La Coordination des étudiants de l’Université Libre des Pays des Grands Lacs (ULPGL-Goma) a annoncé la suspension des activités académiques sur l’ensemble des campus de l’établissement à partir de ce lundi 22 juin 2026.
La décision a été rendue publique dans un communiqué officiel publié ce dimanche 20 juin 2026. Elle intervient après l’échec des négociations engagées entre les représentants des étudiants et les autorités académiques autour de plusieurs revendications jugées prioritaires.

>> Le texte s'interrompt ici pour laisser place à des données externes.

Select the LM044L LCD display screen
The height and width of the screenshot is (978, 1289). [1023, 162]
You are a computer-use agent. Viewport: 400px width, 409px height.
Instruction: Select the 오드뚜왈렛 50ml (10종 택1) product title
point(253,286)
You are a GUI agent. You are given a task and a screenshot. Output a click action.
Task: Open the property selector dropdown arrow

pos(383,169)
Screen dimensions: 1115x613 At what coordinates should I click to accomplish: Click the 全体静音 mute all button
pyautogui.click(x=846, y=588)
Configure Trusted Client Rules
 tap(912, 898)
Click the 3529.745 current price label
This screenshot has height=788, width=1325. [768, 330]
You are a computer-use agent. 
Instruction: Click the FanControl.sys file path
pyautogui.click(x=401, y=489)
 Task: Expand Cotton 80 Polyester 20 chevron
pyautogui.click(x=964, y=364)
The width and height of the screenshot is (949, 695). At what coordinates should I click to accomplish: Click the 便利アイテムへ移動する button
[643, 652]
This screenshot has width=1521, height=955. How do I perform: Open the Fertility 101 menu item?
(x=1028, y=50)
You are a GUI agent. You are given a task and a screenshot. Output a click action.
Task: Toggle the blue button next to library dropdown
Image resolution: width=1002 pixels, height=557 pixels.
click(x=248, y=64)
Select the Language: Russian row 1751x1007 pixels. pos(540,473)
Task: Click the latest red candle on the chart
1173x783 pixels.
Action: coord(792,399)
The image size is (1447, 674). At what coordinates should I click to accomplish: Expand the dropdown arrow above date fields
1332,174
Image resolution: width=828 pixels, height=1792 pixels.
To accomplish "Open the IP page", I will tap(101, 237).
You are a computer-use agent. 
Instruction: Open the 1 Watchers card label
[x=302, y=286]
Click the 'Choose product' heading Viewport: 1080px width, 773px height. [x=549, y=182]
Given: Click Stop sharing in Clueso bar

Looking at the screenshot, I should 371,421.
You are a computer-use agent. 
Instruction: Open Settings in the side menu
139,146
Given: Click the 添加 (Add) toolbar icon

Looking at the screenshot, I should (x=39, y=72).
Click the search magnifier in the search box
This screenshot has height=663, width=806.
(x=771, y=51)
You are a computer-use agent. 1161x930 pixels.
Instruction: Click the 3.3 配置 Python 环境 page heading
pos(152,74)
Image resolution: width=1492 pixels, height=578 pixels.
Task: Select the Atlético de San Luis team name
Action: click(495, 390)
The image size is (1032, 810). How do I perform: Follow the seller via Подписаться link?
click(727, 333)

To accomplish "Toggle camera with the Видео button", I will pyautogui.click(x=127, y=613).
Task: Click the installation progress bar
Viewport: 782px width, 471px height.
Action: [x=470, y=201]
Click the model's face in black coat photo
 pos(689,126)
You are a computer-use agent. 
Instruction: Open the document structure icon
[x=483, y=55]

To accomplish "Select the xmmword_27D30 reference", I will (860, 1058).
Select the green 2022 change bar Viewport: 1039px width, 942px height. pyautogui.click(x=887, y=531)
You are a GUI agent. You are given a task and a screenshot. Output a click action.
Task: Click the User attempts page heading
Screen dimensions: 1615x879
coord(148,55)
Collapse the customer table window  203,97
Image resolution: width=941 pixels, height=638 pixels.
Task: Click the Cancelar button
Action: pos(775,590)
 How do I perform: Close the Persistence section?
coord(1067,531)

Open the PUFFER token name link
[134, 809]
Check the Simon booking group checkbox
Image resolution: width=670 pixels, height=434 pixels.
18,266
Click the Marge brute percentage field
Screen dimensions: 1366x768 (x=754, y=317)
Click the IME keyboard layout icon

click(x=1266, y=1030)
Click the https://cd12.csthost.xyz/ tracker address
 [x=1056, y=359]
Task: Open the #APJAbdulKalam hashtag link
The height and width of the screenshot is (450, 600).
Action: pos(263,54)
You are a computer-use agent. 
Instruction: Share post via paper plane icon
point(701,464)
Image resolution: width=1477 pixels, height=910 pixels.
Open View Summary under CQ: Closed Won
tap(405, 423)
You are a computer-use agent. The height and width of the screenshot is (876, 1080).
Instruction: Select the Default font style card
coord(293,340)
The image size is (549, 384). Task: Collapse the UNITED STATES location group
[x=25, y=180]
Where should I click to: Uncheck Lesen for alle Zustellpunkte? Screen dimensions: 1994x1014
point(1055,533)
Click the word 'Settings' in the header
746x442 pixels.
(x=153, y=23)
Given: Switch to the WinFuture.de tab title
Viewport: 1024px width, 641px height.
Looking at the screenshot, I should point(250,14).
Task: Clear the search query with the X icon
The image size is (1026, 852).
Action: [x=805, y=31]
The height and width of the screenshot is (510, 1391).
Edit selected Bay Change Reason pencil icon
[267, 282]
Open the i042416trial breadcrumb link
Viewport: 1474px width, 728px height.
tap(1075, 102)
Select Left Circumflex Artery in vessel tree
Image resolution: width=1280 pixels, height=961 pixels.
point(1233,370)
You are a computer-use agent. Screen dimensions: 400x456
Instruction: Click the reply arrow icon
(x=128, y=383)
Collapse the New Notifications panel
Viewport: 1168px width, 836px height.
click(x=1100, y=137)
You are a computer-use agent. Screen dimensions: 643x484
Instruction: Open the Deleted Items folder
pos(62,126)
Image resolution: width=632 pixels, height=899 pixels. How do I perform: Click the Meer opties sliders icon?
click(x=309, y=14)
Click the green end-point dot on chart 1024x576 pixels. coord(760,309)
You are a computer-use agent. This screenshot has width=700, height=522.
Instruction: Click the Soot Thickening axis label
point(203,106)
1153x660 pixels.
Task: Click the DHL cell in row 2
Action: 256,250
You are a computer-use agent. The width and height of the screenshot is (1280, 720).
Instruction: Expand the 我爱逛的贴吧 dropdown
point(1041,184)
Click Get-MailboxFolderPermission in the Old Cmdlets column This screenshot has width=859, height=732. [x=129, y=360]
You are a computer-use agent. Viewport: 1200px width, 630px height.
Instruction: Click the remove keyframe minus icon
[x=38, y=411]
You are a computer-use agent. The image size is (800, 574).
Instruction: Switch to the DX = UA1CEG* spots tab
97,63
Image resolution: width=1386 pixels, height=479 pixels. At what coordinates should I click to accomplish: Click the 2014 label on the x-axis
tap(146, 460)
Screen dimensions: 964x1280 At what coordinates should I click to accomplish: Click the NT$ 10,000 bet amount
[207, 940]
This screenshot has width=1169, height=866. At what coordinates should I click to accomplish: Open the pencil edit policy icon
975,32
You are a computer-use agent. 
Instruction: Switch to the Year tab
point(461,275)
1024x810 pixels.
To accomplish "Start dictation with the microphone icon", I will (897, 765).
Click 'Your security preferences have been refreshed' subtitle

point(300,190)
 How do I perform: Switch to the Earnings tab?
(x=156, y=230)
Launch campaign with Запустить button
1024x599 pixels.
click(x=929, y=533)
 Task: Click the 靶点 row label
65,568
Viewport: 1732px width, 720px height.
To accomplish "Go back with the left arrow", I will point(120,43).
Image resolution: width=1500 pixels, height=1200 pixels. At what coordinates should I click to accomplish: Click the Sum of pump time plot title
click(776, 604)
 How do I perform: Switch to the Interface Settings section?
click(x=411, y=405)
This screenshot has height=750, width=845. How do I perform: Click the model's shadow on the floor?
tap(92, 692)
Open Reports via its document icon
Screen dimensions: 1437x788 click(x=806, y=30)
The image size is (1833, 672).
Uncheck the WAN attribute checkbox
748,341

Selon le porte-parole des étudiants de l’ULPGL, Didier Faraja Gasore, les principaux points de désaccord portent sur l’obligation faite aux étudiants de dernière année de Licence (L3) et de Master (M2) ayant des crédits non capitalisés de s’acquitter de la totalité des frais académiques, ainsi que sur le paiement de 10 dollars américains par crédit pour les cours non validés. La Coordination des étudiants estime que ces mesures constituent une charge financière difficile à supporter pour de nombreux étudiants et leurs familles.
Face au refus de l’administration académique de revoir ces dispositions, la Coordination a appelé les étudiants à ne participer à aucune activité académique, notamment les cours, travaux dirigés et travaux pratiques, jusqu’à la levée officielle du mot d’ordre.
Les représentants des étudiants indiquent poursuivre leurs démarches afin d’obtenir des solutions qu’ils jugent plus équitables et adaptées à la situation des étudiants. Ils invitent par ailleurs l’ensemble de la communauté universitaire à faire preuve de discipline et de responsabilité durant cette période de suspension.
Selon plusieurs sources sur place, le mot d’ordre est largement respecté. Un grand nombre d’étudiants ont répondu à l’appel de la Coordination. Ce lundi matin, les deux campus de l’ULPGL, notamment le campus Moïse et le campus Salomon, sont restés quasiment fermés. Sur place, seule la présence d’un agent de sécurité a été constatée.
ACTUALITÉ.CD a tenté ce matin d’entrer en contact avec les autorités académiques de l’ULPGL afin de recueillir leurs versions des faits, mais sans succès.